[Date Prev][Date Next][Thread Prev][Thread Next][Date Index][Thread Index]

Re: Terminology harmonization: a proposal



Maurizio,

comments below:

Maurizio Molina wrote:
> 
> Nick Duffield wrote:
> 
> > Maurizio,
> >
> > thanks for opening up the discussion on terminology.
> > Comments below:
> >
> > Maurizio Molina wrote:
> > >
> > > Hi,
> > >     After browsing through Nick's draft, the PSAMP mailing list, and
> > > Tanja's draft proposal, I see there's still the need to harmonize some
> > > terminology (and concepts) regarding packet selection,  sampling and
> > > filtering.
> > >
> > > 1) From Nick's draft:
> > > 3.2 Packet selection
> > > ..........Packet selection is performed through combination a number
> > > of   measurement primitives described below.......
> > > - Hashing
> > > ...........
> > > - Filtering
> > > ...........
> > > - Sampling
> > > ...........
> > >
> > > 2) From a Nick's mail:
> > > ......With the words currently at my disposal, my usage is:
> > > 1. sampling = 1 in N (periodic or statistical) or hash-based
> > > 2. filtering = filtering
> > > 3. (primitive) selectors = either 1 or 2, and further methods TBD
> > > 4. (composite) selectors = composites of methods from 3
> > >
> > > 3) Tanja's draft: it focuses on samping, but it mentions some methods
> > > (e.g. stratified sampling, or sampling dependent on the packet content)
> > > that im my view are already a combination of filtering + sampling. This
> > > point is clarified later.
> > >
> > > My proposal for harmonizing terminology/concepts would be the following:
> > >
> > > a) "primitives" for packet selection are only sampling and filtering.
> > > Composite packet selection methodologies can then be built by a
> > > combination of the two.
> > > b) sampling is always "blind" to packet content. A packet is sampled out
> > > of a stream only dependening on the packet position (which can be
> > > spatial or temporal) and/or on the result of a sampling algorithm (which
> > > can be deterministic or probabilistic).
> >
> > I think it will be too limiting to say that type (a) sampling must
> > be blind to packet content. Implementations may want to use content
> > from the packet stream as a cheap way to insert or seed randomness into
> > sampling decisions. (In a different arena, this approach has been
> > proposed for importance sampling of flow statistics)
> 
> Nick,
> Clearly distinguishing between filtering (based ONLY on packet content) and
> sampling (NOT based on packet content) is aimed at finding a way to formally
> describe any packet selection mechanism, i.e. an information model that could
> be used to configure packet selectors in a standard way.
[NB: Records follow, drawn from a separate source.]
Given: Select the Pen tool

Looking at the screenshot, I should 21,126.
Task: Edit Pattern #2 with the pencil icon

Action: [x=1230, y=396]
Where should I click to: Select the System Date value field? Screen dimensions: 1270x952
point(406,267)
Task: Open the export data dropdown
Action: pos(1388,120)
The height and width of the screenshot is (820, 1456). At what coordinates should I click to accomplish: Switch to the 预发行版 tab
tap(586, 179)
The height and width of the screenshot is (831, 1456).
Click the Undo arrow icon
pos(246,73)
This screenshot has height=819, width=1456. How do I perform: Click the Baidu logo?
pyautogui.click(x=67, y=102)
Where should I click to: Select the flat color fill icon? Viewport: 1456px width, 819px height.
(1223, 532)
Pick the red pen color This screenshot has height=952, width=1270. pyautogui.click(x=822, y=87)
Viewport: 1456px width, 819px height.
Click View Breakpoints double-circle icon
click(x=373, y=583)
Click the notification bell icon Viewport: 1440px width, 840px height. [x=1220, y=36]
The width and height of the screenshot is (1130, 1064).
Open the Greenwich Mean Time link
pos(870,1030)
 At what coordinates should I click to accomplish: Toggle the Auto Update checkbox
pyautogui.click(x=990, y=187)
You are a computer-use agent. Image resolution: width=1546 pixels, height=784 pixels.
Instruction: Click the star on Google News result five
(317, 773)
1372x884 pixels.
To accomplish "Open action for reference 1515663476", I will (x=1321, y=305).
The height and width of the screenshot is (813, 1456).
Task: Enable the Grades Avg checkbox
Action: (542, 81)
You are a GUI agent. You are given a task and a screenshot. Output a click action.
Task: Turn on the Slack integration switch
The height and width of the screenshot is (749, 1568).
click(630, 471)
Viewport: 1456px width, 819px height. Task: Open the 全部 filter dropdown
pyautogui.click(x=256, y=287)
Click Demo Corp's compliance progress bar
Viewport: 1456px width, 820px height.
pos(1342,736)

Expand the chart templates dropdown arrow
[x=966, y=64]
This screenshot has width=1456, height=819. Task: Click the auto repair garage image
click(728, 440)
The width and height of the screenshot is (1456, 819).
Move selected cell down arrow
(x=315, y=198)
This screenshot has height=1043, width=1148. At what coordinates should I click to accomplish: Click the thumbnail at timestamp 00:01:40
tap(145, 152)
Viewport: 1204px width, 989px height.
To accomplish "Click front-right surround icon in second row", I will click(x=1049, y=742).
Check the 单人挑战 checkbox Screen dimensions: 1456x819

I think we are not using the word "primitive" in the same way.

My understanding of your message is that you have a notion of a formal 
set of packet selection primitives that could be used to formally
construct sampling operations, and here you describe an example:

> Most of the packet selection examples described in Tanja's draft could be in
> fact easily  described as a combination of the two. E.g., sampling dependent
> on the packet length -> first describe a filter that create different
> substreams on the basis of packet length, then describe different samplers one
> for each substream with different sampling frequencies. This clear distinction
> applies to the formal definition only. The way it is implemented can then be a
> real "hybrid", as you mention.

So your primitives don't necessarily correspond individually to
functions
that would be available in the passim device, yes? In my reading of the
framework, the notion of primitive is different. A primitive would 
correspond exactly to a non-composite selection/sampling function that 
could available in the PSAMP device.

I'm wary of getting bogged down in the formalities. Although such a 
primitive could be formally expressible in the manner you suggest, 
sometimes as a composite of your formal primitives, I'm not sure 
what that buys you in practice. I'd rather just define the functional
selection/sampling primitives at the outset, than put work into finding
some set of formal primitives that could be used to express them. Would
the
set of formal primitives be minimal? uniquely so? Would the functional 
primitives be uniquely expressible as combinations as the formal
primitive?
Scope for endless discussion here... 

 
> 
> However, at least a packet selection method is actually quite difficult to
> express as a combination of the two: namely, what is described in Tanja's doc
> (4.2.3 - packet content based trigger) that is (I guess) also what you refer
> to when you say "....Implementations may want to use content from the packet
> stream as a cheap way to insert or seed randomness into sampling
> decisions.....".
> Triggering a sampling procedure on the basis of the packet content, and then
> sampling according to some other method, can be viewed as something really
> "hybrid". In the formalization attempt I'm currently working on, however, I'm
> trying to still represented it by a composition of the two basic selectors
> (sampling & filtering).
> 
> > > c) filtering is on the contrary "blind" to the packet position in the
> > > stream, but it is based on the packet properties. A packet property may
> > > be simply its content, or the content of a set of subfields, or the
> > > result of a function taking as an input (part of) the packet content.
> > >
> >
> > I agree that at a high level one can regard hash-based selection as a
> > type
> > of filtering, since it relies on a complex but deterministic function of
> > the packet contents. Perhaps it is worth noting that any good hash-based
> > selection function would be infeasible to express as a composition of
> > match/mask filters; I've been asked this.
> >
> > But I'm concerned that the (a) /(b) division may close the door to
> > future
> > selectors that people may invent, or implementations (e.g. of sampling)
> > that are really a hybrid of the two approaches.
> 
> I agree. We should avoid to say that EVERY current and future selection
> methodology can be expressed by these two building blocks.
> 
> >
> > And why stop there? At an abstract level one could regard all the
> > selectors as (i) calculating some quantity depending on the packet
> > content and/or other variables; then (ii) selecting packet if the
> > quantity falls in a given range. A danger with trying to couch the
> > framework this way is of losing focus of the basic functionality
> > that we want (e.g. sample 1 in N packets, somehow) and dwelling on
> > implementations (e.g. different ways of getting 1 in N sampling in this
> > framework, e.g. decrement a counter, or calculate a hash, or use a
> > well-known random number generator, or seed a counter with the packet
> > stream).
> 
> I'm not sure I fully understood this  point. If the only sampling type to be
> supported by a standard is 1 in N sampling (how it is done being
> implementation specific) then there's not much to do in PSAMP. 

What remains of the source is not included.